Виктор не так давно развёлся с женой по причине отсутствия детей, что ужасно огорчало его. Он понимал, что скоро его отзовут в Москву и почти смирился с возвращением на Родину, где всё уже было по-другому и уже чувствовался стремительный западный ветер…
Профессор Сильвани достала из ящика стола папку, которую тут же открыла, и перевернула скрепленные скрепкой бумаги. Она погрузилась в материалы и продолжила их анализировать. На старых пожелтевших от времени листах открывались содержания опытов, описанных врачом Хайнрихом Вольфом. Чопорный и дотошный стиль написания давал множество уточнений и разъяснений. Немецкий язык добавлял всему этому строгости и циничности, словно, отдавая приказы, к немедленному исполнению. Каждая строка текста, напечатанного на печатной машинке, открывала бесчеловечность опытов и взятия тех или иных образцов для исследований. В своём воображении Паскуалина видела бункер, где мрак и боль неразрывно живёт в тёмных углах комнат, операционных и смотровых. Противный яркий электрический свет, разбавлял тусклые светильники, в лампах с еле теплившейся жизнью. Запах реактивов в лабораториях шибал своей резкостью в нос, вызывая то чих, то жжение. Профессор Сильвани чувствовала себя соучастницей этих преступлений против человечества. Человеку науки очень часто приходится переступать через свои принципы и мораль. Публичное осуждение и гонения, рано или поздно переходят в восхищение и бессмертие для учёного.
Паскуалина продолжила изучать в очередной раз материалы и достала из ящика стола свой толстый блокнот. Она открыла его и, пролистав несколько страниц, продолжила делать пометки шариковой ручкой. Текст, формулы, схематические рисунки, слова и предложения с несколькими подчёркиваниями всё это в комплексе составляло проделанную ей работу.
Время неумолимо отсчитывало минуты и часы, приближая стрелки к двум часам дня. Внезапно зазвонил внутренний телефон и профессор Сильвани, не отрывая взгляд от материалов, протянула руку к трубке. Она тут же сняла её и приложила к уху.
– Слушаю, – оторвав взгляд от своего блокнота, произнесла Паскуалина.
– Добрый день, профессор! Ждём вас в лаборатории, – звонко прозвучал голос врача из исследовательской группы.

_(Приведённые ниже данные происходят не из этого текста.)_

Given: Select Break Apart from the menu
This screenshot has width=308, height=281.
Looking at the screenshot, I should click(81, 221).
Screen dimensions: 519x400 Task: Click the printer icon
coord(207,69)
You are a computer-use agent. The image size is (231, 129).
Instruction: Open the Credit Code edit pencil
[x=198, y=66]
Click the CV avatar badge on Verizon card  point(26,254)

– Сейчас, иду, – ровно ответила она и закрыла свой блокнот. Профессор Сильвани встала из-за рабочего стола и зацепила шариковую ручку за нагрудный карман белого халата. Она сунула блокнот, перетянутый резинкой, в боковой карман и вышла из кабинета. Паскуалина закрыла дверь на ключ, чувствуя, что мигрень в очередной раз вернулась в самое неподходящее время. В висках, будто, стучала барабанная дробь, отбивавшая очередной военный марш перед парадом.

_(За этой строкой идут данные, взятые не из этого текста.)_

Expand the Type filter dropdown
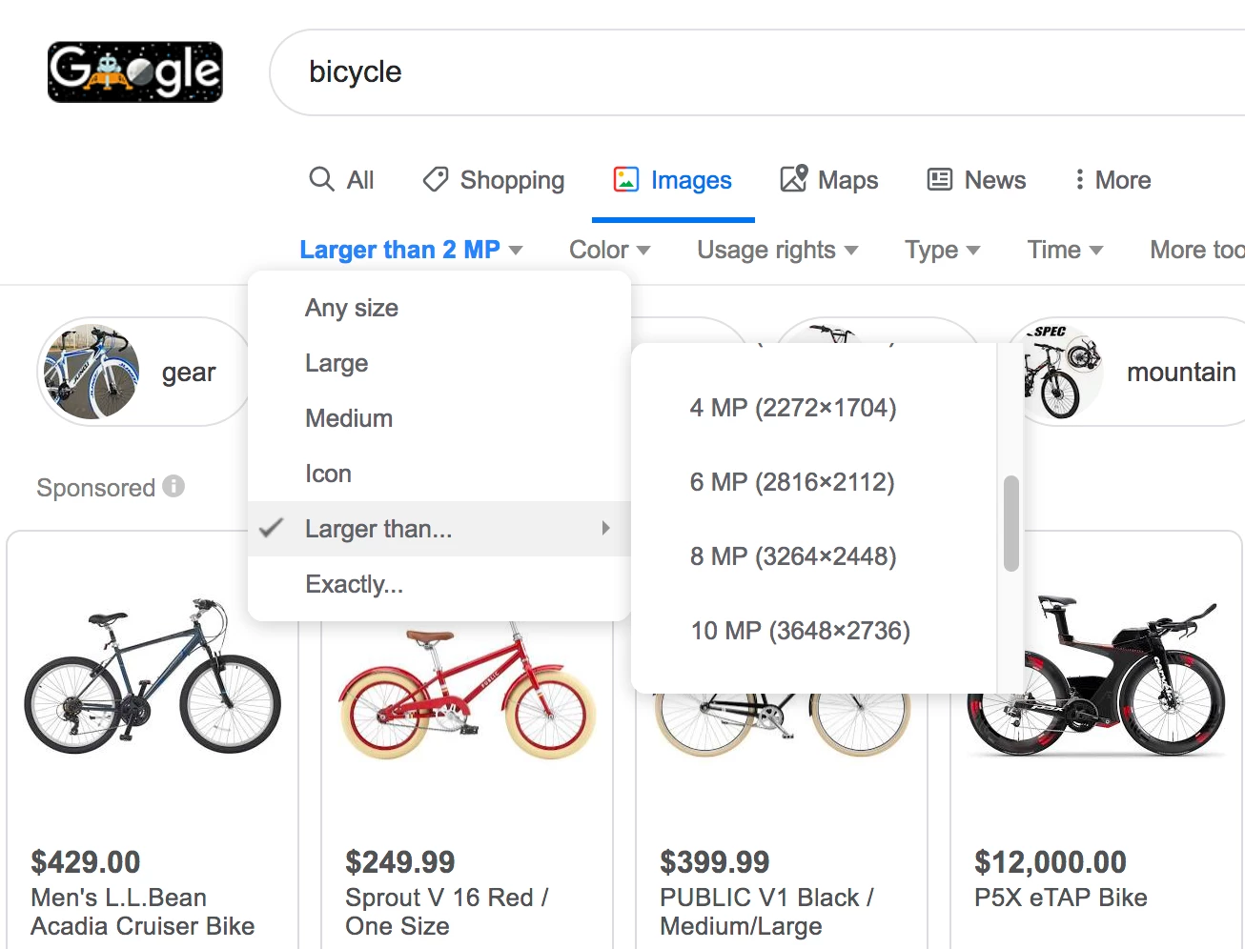 (942, 250)
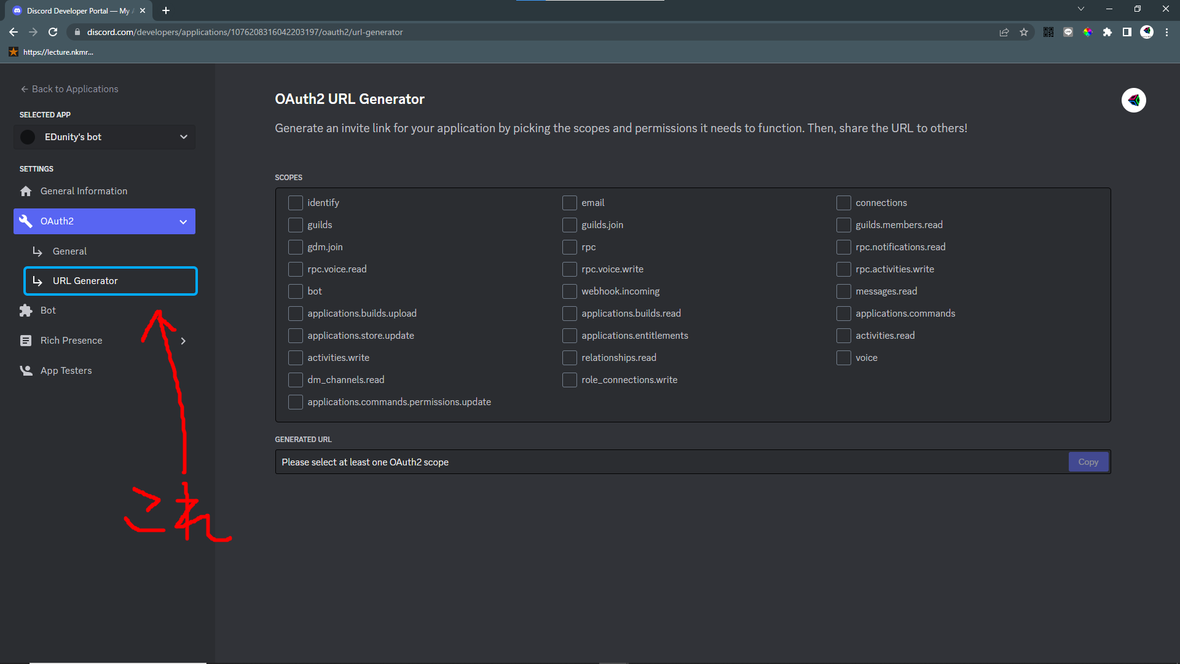Click the Rich Presence document icon

pos(26,341)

Профессор Сильвани прошла вдоль по коридору и остановилась у лифта. Указательный палец правой руки коснулся кнопки вызова, и кабина лифта начала своё движение. Мигрень продолжала мучить Паскуалину и не собиралась покидать её. Порой она сводила с ума своей пронизывающей болью, остановить которую могли лишь сильнодействующие препараты. Наркотические анальгетики спасали профессора Сильвани, но злоупотреблять ими она не собиралась. Своя смерть ей виделась несколько другой: где-нибудь в большом родном доме, окружённой детьми и внуками, вдали от беспокойной жизни.
Двери лифта разъехались в стороны и Паскуалина вошла в кабину. Яркий свет добавлял болезненных ощущений в голове, но профессор Сильвани старалась держаться и не давать боли одержать верх над ней. Кабина лифта опустилась вниз на подземный этаж и Паскуалина попала в длинный коридор. На полу лежала тёмно-синяя плитка с белыми и чёрными прожилками, напоминавшая своим узором тёсаный камень. Светло-голубые панели на стенах создавали спокойствие, схожее с погружением на глубину. Цокот каблуков её туфель выказывал уверенный энергичный шаг, а звонкость добавляла к этому особый шарм. Две медсестры аккуратно обошли профессора Сильвани, пожелав ей доброго дня, и направились с контейнерами, заполненными биоматериалом в так называемый «морозильник». Это была огромная комната, где царила, почти что, вечная мерзлота. Хранилище образцов, культур, эмбрионов и многое другое, что имело огромную цену для науки.
Паскуалин подошла к массивной бронированной двери, оснащенной кодовым замком, и ввела цифровую комбинацию на кнопочной панели. Дверь издала шипение пневматической системы и неспешно откатилась в левую сторону. Профессор Сильвани уверенным шагом вошла в лабораторию. Она сделала несколько шагов по небольшому коридору и нажала указательным пальцем правой руки на кнопку магнитного замка. Паскуалина толкнула дверь из бронированного мутного стекла и очутилась в просторном помещении лаборатории, где вовсю кипела работа. За своими рабочими столами трудилась основная часть исследовательской группы, выполняя испытательные тесты и изучая развитие различных культур с помощью электронного микроскопа.
Профессор Штреллер выполнил очередную манипуляцию и сбросил наконечник автоматической пипетки в ёмкость для отработанного материала. Он повернулся и развернулся на стульчике на сто восемьдесят градусов с улыбкой на лице.
– Чао, профессор! – встав со стульчика и повесив автоматическую пипетку на штатив, произнёс профессор. На его исчерченным морщинами лице сияла искренняя добрая улыбка. Романтизм и строгость его образа покоряла, не смотря на его возраст. Казалось, что молодость и юношеский задор не покинут его никогда. Шестьдесят лет ему было сложно дать, скорее он выглядел на пятьдесят пять, а морщины больше говорили о сосредоточенном научном труде на протяжении всей жизни, а не о пресловутой дряхлости.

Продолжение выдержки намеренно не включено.